Continue the news account of the Loudoun County land foreclosure auction, picking up after its last sentence.

» **Given text**:
------------------------

Gilligan, who represents the major national home builder Toll Brothers, was waiting for wide swaths of Loudoun County to go up for auction. The company that had amassed the 4,100 acres being sold, Greenvest LC, couldn't keep up with payments to its lender, and the foreclosure was about to start.
"It's all about business," said Gilligan, who is regional president of Toll Brothers. "If the property makes sense at a price that we can get it, we'll buy it. If not, we'll let it pass. These things come around, sometimes more than once."
If you had been expecting the melodic chanting of an auctioneer, you would have been at the wrong event. But for the homebuilders and dealmakers thinking about the next, post-recession phase of the region's growth, Leesburg was a good place to be Tuesday.
More than 40 people, many sporting the developer's uniform -- button-down shirt, slacks, BlackBerry, shades optional -- gathered to gawk at and perhaps bid on the lost dreams of what would have been the biggest development in Loudoun's history.
"Usually it's only us," one lender said.
The crowd attracted the watchful eye of a Loudoun sheriff.

------------------------

» **Supplied information**:
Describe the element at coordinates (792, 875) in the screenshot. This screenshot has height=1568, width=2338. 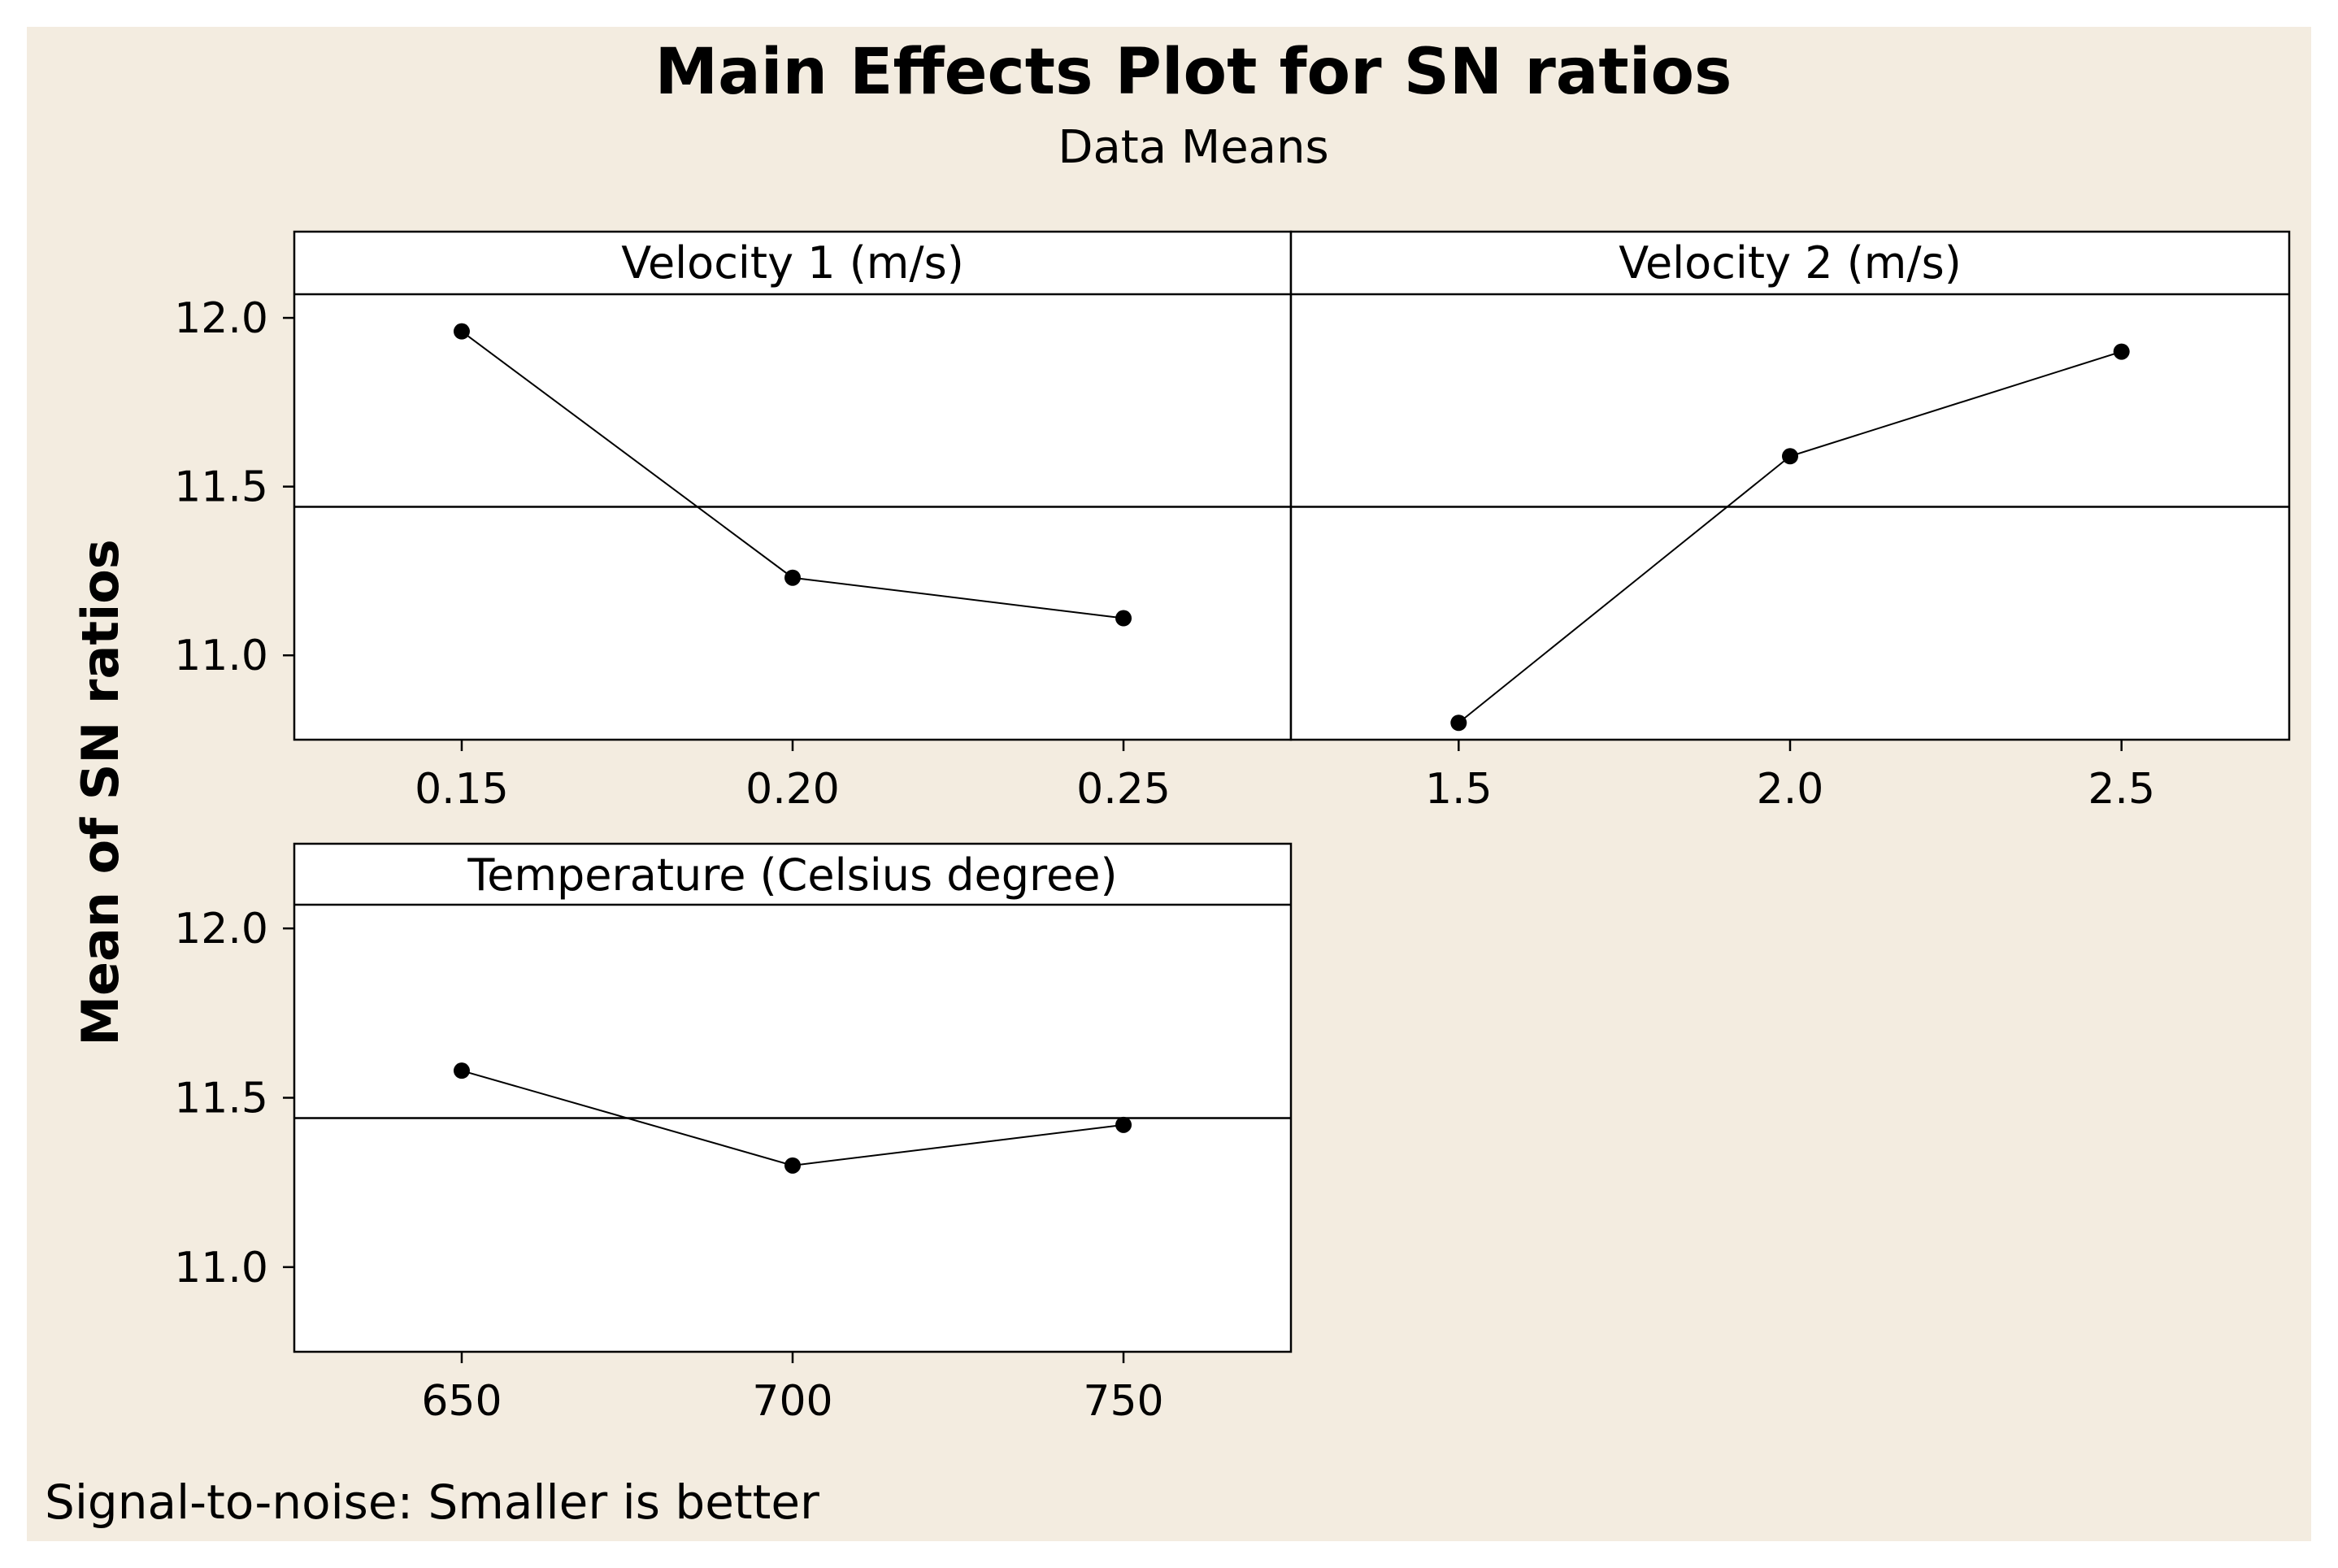
I see `panel-label: Temperature (Celsius degree)` at that location.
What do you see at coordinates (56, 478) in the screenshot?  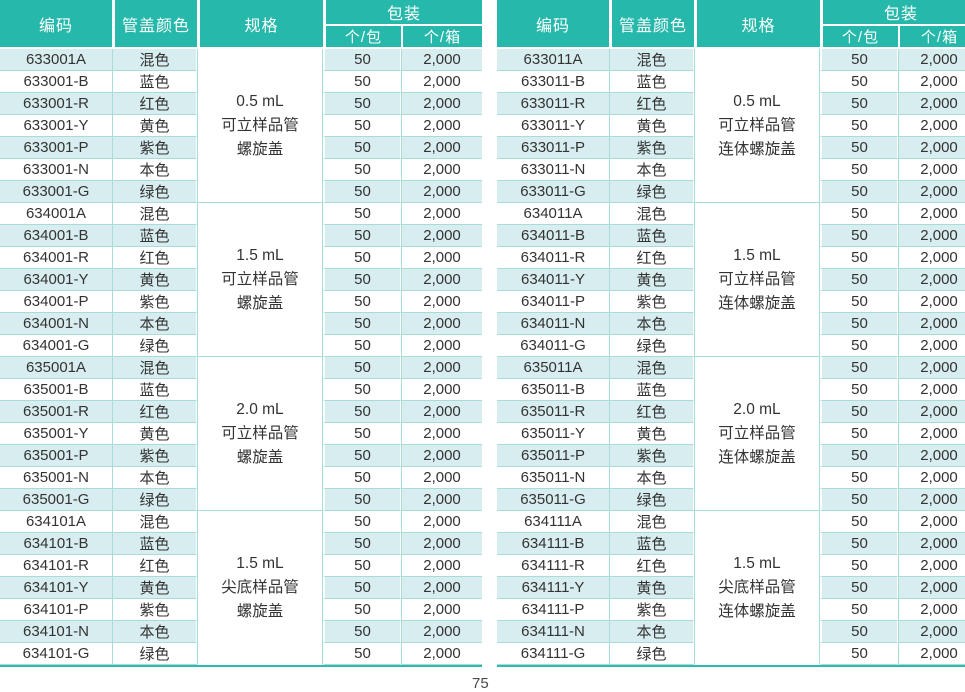 I see `cell-code: 635001-N` at bounding box center [56, 478].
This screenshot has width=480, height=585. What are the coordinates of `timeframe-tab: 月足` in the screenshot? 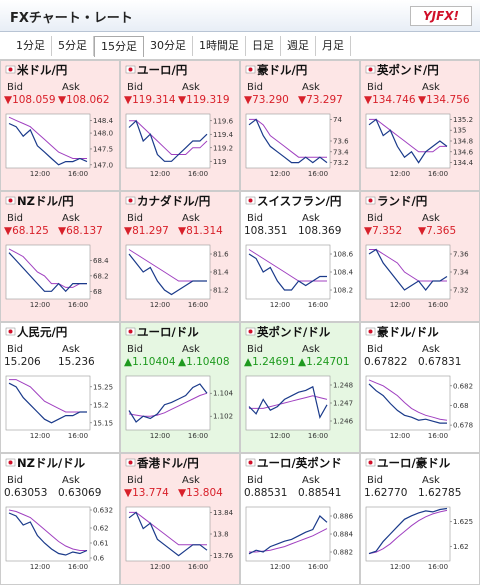 It's located at (334, 46).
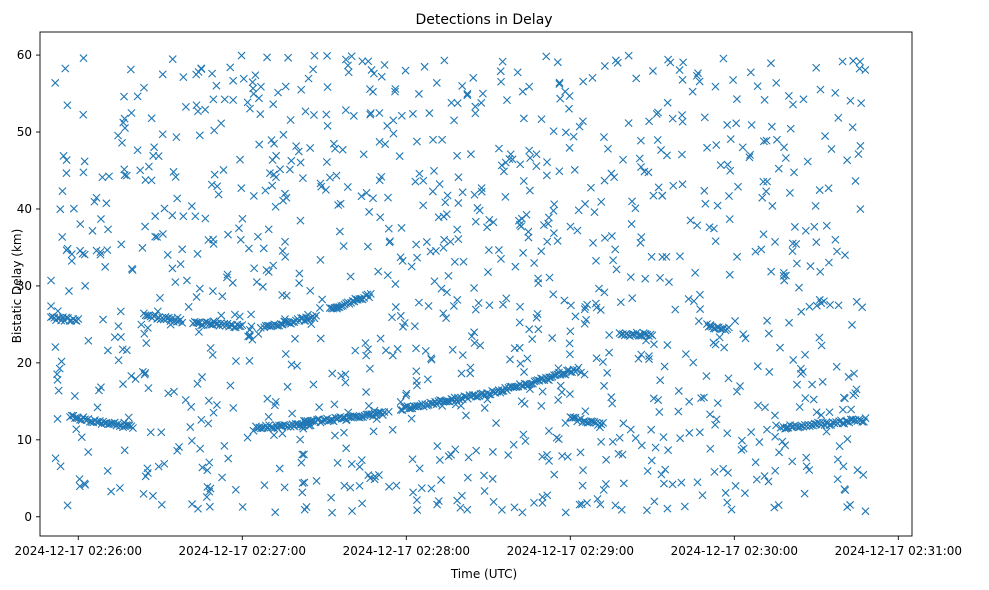 This screenshot has width=989, height=590. Describe the element at coordinates (570, 551) in the screenshot. I see `x-tick-label: 2024-12-17 02:29:00` at that location.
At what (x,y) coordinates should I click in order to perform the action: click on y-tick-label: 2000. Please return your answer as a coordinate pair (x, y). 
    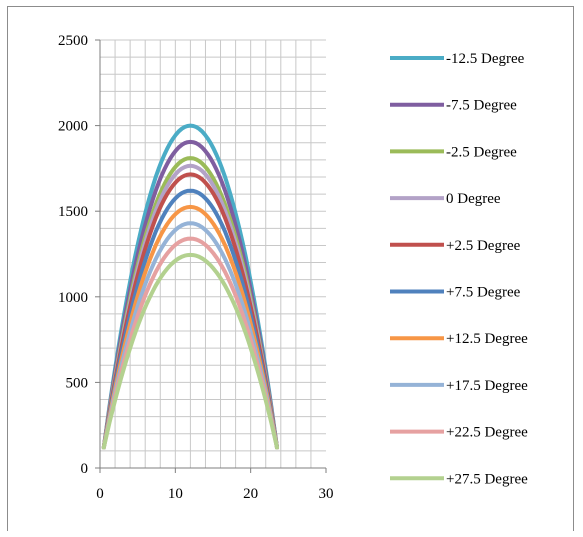
    Looking at the image, I should click on (73, 127).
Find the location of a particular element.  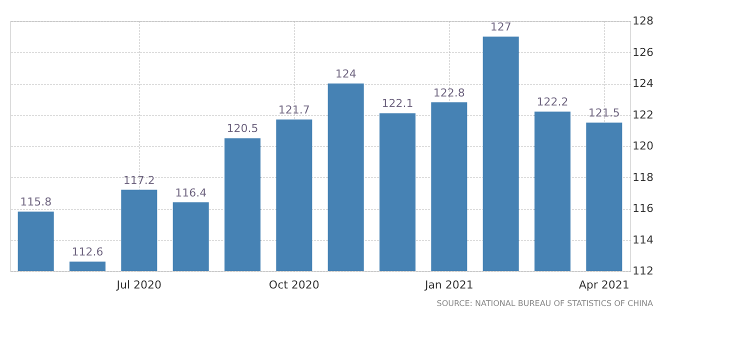

y-tick-label: 124 is located at coordinates (643, 84).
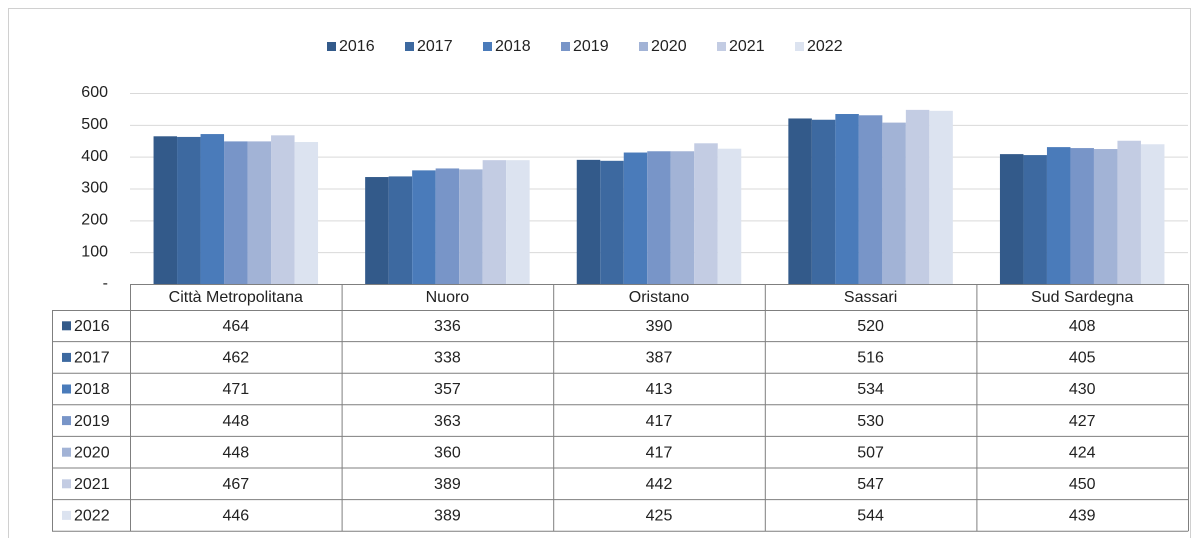  Describe the element at coordinates (94, 188) in the screenshot. I see `y-tick-label: 300` at that location.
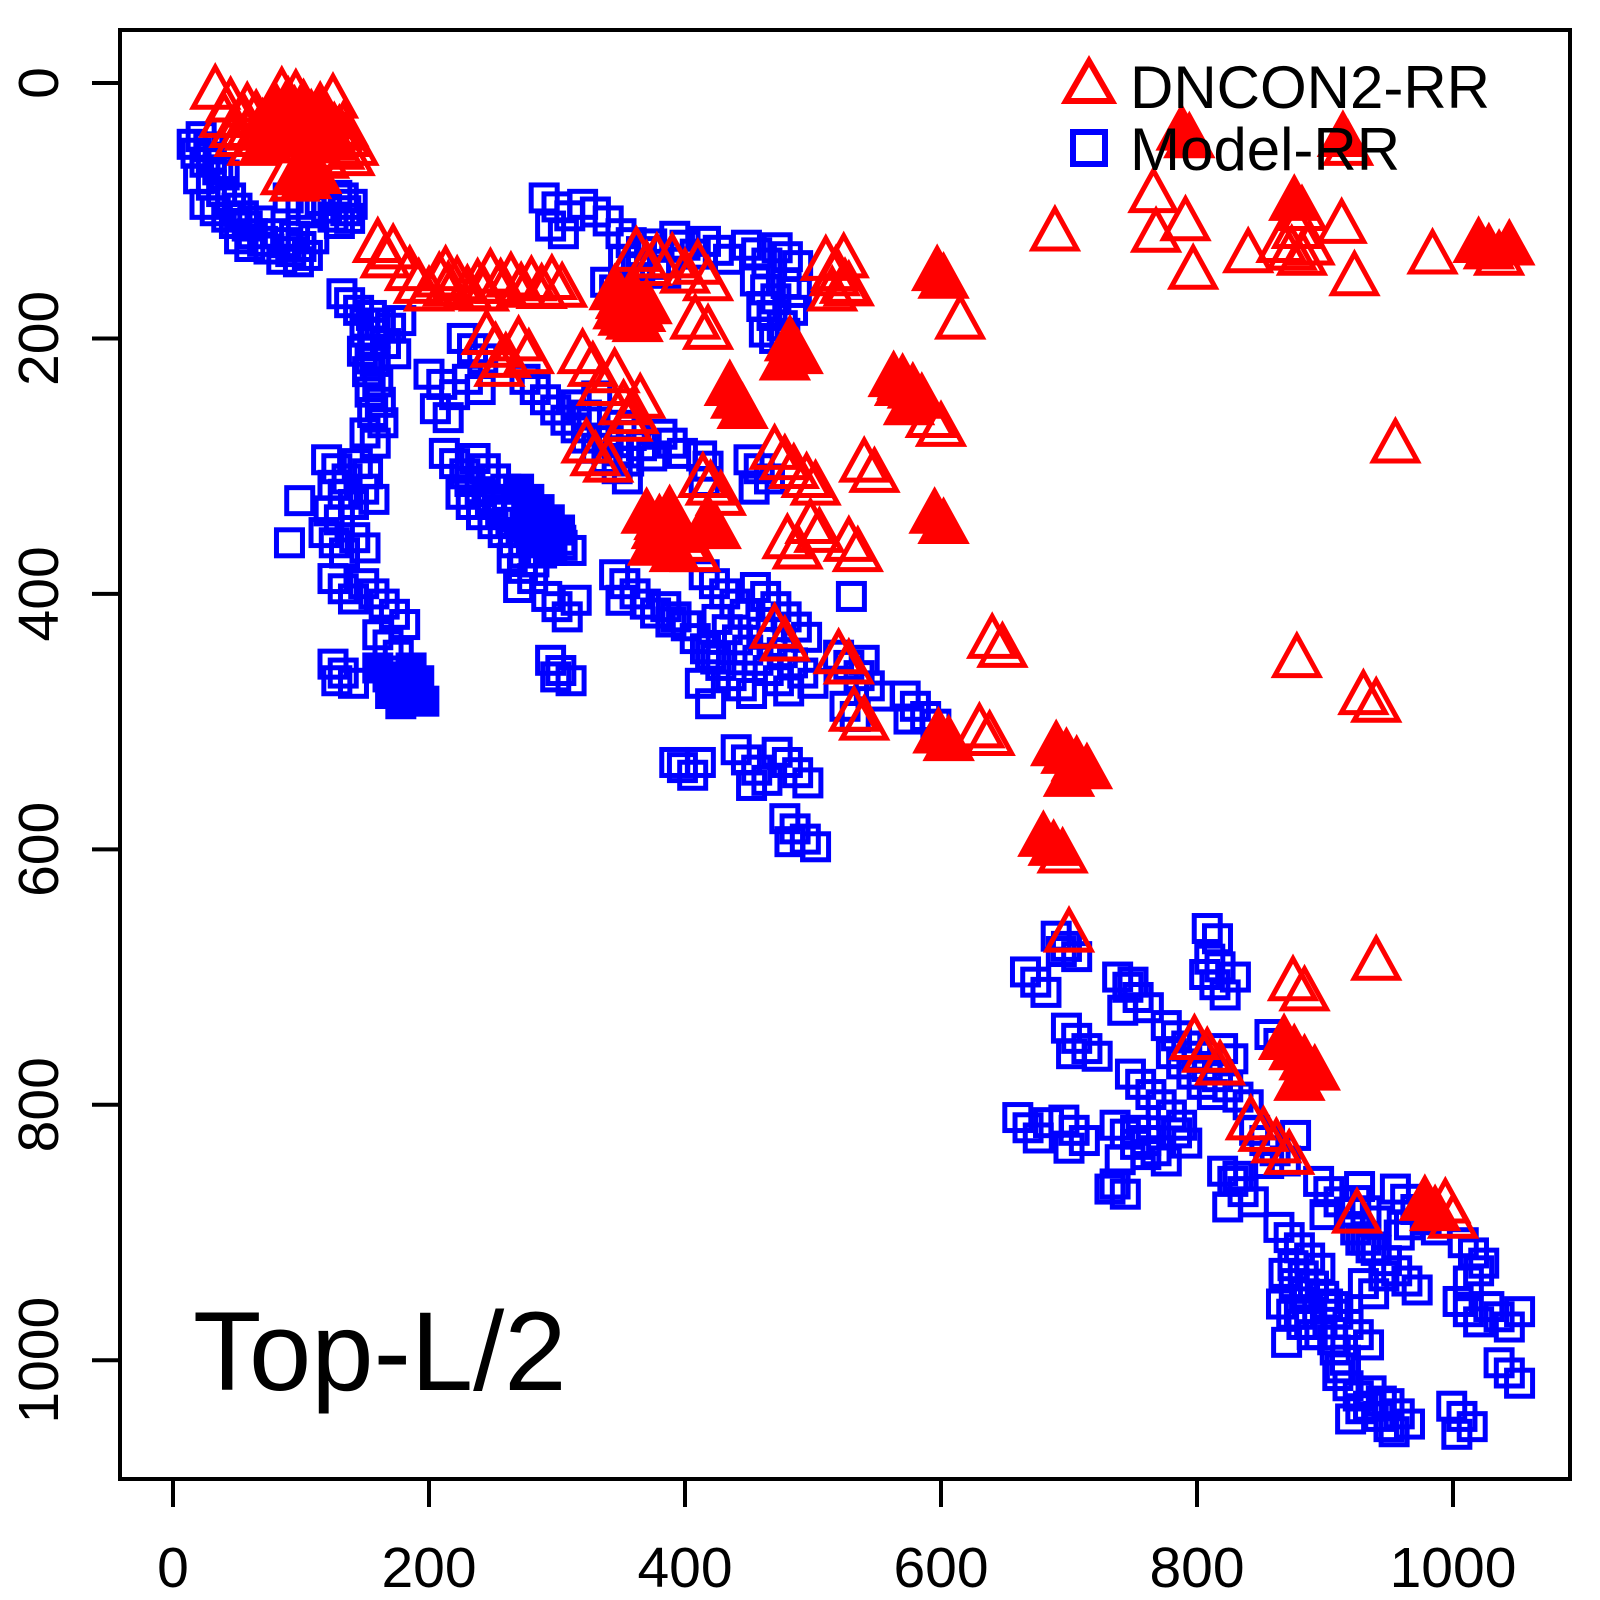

------------------------

» **Response**:
"Can I ask what we have going?" asked Deputy Brian Murphy. "Can you just sort of move it to the side? You're blocking the courthouse."
To weed out the pretenders and the riffraff, bidders had to hand over a $600,000 cashier's check to William H. Casterline Jr., who ran the auction for lender iStar Financial. The credit crunch has hit the company, and its stock price, hard. It had lent Greenvest up to $130 million and was seeking Tuesday to make what it could of that decision.
The land was sold in four chunks. When Casterline called for the first bid, iStar Senior Vice President John F. Kubicko was drowned out by the passing traffic. "Let the truck go by," Casterline instructed. "Fifteen million," Kubicko said.
No other takers.
"Fifteen million going once. Fifteen million going twice. Fifteen million . . . Sold!" Casterline said.